Worrisome decline in critical thinking among Zimbabwe’s graduates

university-graduates

Today, an in-depth and lengthy conversation with a friend made me bring this article forward which I had initially diarised for a later date. In this conversation my friend narrated his frustration with finding suitable local writers for his technology blog.

I was told of how my friend has been receiving utterly disappointing responses to a sustained call for applications over a period of at least a year. What he has been getting out of the interview process are poorly written English article samples with an utter lack of simple analytical skills. As a result, at least a year later, he is yet to find suitable writers who fit the bill.

Frankly, his predicament has not taken me by surprise. Having left Zimbabwe’s flagship University a couple of years after the turn of the century and returning in the last year to further my studies, I couldn’t help but notice a worrisome dearth myself of critical thinking among the general student body.

Students increasingly refusing to think for themselves

The first duty of a man is to think for himself
― José Martí

I realized that an overwhelming number of students are focused on passing exams more than they are interested in in-depth debate and knowledge acquisition. The phenomenon is so widespread that I find few students are willing to venture out and expand on areas taught if it has no examination benefit.

This is radically different from at least my earlier days when students went out of their way to seek out Mr Bruce Wharton, who eventually became the United States Ambassador to Zimbabwe, so they could debate him on America’s foreign policy and role in the world, for example.

It is also materially different from those earlier years when the lecturer openly told you it was okay to disagree with her and it had no bearing on your final marks.

Gaming the system

An overwhelming number of students are prepared to game the system in some cases with the help of the educator. In College and University circles in Zimbabwe, there is student lingo referring to other students’ written work as chitunha or the corpse.

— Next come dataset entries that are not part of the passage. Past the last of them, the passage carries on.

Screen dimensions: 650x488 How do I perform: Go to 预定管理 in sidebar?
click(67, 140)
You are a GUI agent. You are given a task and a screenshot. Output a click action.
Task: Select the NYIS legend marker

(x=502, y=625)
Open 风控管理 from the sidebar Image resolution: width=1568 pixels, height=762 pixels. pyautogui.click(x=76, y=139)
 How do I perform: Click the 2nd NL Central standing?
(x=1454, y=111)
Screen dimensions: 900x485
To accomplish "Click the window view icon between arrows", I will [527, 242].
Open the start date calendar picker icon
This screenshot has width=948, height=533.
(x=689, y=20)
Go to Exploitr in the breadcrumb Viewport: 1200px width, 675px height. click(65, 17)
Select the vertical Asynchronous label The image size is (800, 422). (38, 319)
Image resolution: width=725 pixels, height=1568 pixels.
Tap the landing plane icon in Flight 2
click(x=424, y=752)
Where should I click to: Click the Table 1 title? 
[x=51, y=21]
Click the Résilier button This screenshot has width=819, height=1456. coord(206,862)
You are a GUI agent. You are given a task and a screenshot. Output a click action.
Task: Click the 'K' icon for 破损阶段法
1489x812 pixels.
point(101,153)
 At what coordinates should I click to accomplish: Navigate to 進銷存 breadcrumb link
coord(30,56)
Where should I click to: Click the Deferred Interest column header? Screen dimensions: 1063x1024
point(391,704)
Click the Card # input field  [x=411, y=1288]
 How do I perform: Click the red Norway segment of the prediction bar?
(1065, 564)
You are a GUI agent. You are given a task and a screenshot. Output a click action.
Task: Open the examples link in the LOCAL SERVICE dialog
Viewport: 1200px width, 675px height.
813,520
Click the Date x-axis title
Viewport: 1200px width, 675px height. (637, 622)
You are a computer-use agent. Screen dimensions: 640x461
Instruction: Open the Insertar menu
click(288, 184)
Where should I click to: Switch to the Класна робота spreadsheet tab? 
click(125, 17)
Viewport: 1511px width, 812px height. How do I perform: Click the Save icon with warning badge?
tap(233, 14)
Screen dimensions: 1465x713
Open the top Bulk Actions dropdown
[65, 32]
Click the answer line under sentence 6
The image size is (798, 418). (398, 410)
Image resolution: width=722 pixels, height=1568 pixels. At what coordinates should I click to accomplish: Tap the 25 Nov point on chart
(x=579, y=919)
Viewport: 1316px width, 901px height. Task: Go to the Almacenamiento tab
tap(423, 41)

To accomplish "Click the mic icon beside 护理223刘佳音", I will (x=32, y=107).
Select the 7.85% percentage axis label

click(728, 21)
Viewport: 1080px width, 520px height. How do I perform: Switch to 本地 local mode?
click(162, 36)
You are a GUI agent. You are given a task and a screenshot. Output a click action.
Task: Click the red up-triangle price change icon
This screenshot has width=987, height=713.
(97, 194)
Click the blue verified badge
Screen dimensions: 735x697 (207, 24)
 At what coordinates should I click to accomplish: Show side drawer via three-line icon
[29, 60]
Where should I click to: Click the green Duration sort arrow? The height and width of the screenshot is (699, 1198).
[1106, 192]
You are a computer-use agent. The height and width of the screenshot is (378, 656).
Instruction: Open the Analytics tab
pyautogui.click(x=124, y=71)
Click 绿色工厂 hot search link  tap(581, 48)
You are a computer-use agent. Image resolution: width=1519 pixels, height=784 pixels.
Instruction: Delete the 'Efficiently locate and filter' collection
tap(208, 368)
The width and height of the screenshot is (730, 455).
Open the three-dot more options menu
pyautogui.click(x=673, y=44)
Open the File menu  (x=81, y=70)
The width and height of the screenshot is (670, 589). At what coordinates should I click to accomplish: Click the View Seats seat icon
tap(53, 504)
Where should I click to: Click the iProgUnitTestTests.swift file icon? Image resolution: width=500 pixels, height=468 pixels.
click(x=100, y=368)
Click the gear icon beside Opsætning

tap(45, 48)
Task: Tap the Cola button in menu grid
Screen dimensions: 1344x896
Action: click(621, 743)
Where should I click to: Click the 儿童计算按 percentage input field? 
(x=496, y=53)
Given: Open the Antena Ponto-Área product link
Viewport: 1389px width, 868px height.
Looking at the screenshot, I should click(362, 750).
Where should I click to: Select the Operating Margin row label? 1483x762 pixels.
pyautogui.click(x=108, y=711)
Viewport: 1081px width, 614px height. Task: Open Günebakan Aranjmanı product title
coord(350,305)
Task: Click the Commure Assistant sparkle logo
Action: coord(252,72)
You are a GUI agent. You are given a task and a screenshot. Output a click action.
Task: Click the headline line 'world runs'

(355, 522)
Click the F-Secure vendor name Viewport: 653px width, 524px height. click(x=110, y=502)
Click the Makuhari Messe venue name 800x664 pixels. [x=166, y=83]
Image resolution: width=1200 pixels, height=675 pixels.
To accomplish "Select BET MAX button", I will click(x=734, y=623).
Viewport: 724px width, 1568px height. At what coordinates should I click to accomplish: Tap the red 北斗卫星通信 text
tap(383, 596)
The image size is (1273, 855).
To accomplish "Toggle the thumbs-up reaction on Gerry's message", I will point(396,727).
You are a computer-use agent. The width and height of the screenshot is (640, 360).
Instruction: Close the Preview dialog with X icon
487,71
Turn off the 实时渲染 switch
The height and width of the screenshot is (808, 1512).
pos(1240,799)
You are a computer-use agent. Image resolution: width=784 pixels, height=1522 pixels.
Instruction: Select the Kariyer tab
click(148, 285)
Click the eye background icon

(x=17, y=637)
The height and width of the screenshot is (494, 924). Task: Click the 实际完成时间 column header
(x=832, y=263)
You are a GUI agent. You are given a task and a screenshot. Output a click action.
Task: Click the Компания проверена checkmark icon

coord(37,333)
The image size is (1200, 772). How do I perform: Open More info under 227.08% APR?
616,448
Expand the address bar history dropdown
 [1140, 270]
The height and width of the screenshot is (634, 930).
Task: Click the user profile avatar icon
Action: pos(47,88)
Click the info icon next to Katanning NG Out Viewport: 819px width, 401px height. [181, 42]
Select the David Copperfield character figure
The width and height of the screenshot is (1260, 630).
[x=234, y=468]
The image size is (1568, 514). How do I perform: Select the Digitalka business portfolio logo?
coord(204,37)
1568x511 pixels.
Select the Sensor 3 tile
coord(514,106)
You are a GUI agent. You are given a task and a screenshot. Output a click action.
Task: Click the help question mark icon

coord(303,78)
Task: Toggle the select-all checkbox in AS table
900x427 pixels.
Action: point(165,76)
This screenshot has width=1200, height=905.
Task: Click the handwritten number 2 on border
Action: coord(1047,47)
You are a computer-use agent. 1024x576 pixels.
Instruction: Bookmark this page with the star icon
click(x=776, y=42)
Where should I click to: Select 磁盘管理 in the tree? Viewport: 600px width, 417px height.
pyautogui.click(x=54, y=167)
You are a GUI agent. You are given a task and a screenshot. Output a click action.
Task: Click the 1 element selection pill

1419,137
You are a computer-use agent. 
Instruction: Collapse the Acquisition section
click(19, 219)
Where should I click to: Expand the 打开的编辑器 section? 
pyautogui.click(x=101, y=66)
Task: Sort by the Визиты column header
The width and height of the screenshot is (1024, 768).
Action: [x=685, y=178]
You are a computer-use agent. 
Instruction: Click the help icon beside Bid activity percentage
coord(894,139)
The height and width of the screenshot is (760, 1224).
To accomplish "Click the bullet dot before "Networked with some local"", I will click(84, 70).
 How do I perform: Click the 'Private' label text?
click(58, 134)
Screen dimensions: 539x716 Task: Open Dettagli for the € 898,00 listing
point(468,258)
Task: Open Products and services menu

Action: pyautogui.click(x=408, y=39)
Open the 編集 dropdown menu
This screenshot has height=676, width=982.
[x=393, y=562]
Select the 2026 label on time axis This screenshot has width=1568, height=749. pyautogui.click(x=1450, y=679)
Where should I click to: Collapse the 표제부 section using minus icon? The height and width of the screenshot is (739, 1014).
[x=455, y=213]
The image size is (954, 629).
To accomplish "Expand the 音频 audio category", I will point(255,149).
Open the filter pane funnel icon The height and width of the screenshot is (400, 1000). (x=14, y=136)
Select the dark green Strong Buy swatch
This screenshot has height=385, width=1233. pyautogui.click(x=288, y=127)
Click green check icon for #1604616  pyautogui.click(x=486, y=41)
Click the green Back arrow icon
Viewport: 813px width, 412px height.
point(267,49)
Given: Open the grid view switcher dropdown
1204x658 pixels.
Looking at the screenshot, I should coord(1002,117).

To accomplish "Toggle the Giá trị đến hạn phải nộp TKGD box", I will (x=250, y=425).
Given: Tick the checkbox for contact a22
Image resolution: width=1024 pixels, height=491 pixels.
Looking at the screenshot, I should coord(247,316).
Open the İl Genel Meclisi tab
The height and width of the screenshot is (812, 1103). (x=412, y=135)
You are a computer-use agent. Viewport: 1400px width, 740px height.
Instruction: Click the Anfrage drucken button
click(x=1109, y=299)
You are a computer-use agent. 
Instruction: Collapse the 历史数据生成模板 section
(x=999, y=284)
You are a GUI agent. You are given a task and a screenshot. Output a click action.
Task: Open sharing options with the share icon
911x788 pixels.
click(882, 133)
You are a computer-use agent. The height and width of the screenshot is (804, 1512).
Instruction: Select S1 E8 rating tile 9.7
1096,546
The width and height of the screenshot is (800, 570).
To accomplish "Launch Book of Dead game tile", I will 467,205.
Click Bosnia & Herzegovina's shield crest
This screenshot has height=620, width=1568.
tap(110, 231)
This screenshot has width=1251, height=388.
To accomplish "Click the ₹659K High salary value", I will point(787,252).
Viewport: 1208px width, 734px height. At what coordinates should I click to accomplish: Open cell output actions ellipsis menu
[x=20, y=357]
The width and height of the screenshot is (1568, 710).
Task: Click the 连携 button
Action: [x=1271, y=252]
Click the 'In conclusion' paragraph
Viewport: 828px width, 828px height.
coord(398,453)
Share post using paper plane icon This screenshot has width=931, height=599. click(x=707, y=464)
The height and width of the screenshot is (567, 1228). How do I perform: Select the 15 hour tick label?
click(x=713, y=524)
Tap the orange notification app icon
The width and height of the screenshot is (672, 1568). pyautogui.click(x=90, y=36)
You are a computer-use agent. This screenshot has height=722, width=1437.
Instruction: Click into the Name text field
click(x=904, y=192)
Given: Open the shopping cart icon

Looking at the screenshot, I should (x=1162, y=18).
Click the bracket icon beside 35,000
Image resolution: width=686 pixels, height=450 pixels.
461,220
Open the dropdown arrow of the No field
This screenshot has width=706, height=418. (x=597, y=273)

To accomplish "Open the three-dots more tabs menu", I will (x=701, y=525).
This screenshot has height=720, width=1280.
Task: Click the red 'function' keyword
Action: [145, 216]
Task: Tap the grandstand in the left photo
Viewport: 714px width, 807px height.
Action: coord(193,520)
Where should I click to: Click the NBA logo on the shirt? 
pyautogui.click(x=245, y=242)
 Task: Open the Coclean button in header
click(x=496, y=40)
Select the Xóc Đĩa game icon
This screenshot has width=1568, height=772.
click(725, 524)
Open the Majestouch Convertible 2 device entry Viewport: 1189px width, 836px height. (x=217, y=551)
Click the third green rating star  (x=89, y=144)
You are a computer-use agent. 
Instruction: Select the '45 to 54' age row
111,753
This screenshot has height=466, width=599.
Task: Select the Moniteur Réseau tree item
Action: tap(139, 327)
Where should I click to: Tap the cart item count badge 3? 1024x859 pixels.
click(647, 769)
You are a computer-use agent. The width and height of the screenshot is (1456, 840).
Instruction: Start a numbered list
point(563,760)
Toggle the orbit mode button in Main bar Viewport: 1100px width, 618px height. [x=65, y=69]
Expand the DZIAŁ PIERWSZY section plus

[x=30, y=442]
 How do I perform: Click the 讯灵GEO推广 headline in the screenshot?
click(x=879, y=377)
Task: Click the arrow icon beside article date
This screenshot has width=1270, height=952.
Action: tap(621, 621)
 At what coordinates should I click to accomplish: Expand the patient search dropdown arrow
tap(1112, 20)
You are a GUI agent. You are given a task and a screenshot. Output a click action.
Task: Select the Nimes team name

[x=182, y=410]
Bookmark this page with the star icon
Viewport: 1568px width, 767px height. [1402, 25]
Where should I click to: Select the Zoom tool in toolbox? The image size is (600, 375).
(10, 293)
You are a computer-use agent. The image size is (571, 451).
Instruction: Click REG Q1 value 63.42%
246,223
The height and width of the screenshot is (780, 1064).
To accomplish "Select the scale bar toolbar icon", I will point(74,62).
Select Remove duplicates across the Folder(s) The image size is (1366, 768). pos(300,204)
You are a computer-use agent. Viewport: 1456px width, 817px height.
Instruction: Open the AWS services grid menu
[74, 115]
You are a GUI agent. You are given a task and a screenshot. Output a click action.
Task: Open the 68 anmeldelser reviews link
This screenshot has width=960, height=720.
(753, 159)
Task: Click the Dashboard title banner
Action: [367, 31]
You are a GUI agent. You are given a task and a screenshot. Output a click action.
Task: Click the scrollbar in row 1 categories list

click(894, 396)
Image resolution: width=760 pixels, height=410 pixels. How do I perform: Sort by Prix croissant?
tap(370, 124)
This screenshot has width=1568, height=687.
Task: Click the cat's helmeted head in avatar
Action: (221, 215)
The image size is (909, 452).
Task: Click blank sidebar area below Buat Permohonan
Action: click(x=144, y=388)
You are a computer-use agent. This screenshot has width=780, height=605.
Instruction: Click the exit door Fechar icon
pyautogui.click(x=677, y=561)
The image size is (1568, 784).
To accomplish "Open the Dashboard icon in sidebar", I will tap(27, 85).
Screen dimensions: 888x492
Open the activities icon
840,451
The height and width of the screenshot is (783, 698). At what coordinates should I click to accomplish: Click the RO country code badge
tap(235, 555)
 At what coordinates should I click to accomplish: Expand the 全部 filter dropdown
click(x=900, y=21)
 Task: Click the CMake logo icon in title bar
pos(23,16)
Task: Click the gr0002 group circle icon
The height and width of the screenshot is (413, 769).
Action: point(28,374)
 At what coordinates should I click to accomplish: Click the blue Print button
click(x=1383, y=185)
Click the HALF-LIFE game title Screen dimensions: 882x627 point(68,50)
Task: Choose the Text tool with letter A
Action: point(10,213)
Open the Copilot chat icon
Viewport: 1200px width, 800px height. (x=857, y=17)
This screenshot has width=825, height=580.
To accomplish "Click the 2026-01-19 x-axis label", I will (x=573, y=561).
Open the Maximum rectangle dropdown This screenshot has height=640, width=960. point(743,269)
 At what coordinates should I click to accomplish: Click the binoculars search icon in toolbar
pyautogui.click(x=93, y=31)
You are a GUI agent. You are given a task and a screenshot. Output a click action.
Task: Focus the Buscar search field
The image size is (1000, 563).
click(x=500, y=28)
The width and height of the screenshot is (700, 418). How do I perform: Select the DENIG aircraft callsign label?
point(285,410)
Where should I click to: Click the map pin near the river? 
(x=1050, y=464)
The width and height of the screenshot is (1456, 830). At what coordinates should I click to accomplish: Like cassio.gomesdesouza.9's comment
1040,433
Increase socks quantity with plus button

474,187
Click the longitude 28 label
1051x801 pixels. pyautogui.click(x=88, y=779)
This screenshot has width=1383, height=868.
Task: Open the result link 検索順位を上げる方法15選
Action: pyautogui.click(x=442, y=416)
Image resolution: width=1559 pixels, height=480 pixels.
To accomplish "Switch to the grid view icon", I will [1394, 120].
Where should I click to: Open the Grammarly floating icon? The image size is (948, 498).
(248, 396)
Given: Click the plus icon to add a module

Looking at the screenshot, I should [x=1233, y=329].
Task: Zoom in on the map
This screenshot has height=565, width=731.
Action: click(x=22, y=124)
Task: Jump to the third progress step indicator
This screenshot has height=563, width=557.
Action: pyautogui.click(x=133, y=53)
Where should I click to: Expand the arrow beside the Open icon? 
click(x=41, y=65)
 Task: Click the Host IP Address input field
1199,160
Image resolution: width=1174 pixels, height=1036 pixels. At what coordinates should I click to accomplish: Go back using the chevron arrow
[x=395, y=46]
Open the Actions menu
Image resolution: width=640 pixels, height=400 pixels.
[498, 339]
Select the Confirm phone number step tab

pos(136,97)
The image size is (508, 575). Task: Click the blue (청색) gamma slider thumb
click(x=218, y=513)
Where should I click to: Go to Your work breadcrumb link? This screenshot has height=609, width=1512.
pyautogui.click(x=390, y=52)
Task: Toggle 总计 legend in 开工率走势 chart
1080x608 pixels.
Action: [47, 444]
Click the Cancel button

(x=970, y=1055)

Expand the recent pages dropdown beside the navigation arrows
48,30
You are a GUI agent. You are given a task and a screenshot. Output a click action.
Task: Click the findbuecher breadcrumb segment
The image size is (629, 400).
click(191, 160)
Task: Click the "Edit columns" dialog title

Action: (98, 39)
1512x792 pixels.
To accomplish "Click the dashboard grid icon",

Students openly speak with pride about resurrecting chitunha. This essentially means going into the archives and dusting off someone else’s assignment or corpse and making it yours perhaps with a bit of changing the words here and there and so on.

Students do this for presentations and even main projects or dissertations. Many institutions are battling this problem using sophisticated proprietary academic software. Most worrying is that cheating and gaming the education system is starting unprecedentedly early even at ordinary level((The Herald – Exam cheats convicted)).

What got us here

It’s a natural and important question to ask how we got here.

There may be no straight forward answer and we may never have all the answers. I do think however that the emergence of a highly patronized society has contributed to this situation.

Dwindling opportunities were the cake is small inevitably robs society of its ability to think independently. There are no prizes for guessing that the national cake has badly shrank.

People begin to tow the line in their thinking in order to get hold of limited opportunities. What matters most becomes getting hold of a paper, even though the head is half filled, in the form of a certificate in order to land a position or complete a degree.

Getting distinctions so as to get a scholarship to study abroad becomes a priority than to debate with the educator, oppose his or her views.

Employers feeling the impact

Employers are obviously at the receiving end as my friend’s story shows.

I think as Zimbabweans we are largely still holding on to a shadow of a by-gone era of shining education without realizing that this is quite possibly no longer the case. We are churning out hundreds of thousands of graduates each year who have little or no capacity to critically think about issues. This is really a disaster if you ask me.

These kind of graduates become fish out of water when they can no longer fall back on heart knowledge. Memorised learning is designed for nothing else but to pass exams and won’t count when faced with many moving parts in situations or environments demanding analytical skills.

The cost to the private sector and government as employers may be not that apparent in the immediate but very high through bad decision making. Employees in decision making positions that cannot critically think inevitably cost the business or society money. On the job training is an apparent associated cost in an attempt to realign such employees.

I think our Ministry of Higher and Tertiary Education mission statement should be deliberate about producing critical thinkers as compared to the current publicized mission which says to “provide an effective system for the production of patriotic and competent high level manpower…”((Ministry of High and Tertiary Education, Science and Technology Development Website)).

Great families, communities and nations are built on critical thinkers who constantly revisit and reevaluate certain individually or collectively held assumptions.

Employers will have to put less weight on paper results and devise more sophisticated ways to sniff-out vacant heads who nonetheless posses glowing papers.

In my eyes, Zimbabwe’s graduates for the most part are no longer the same as those from 10 to 15 years ago.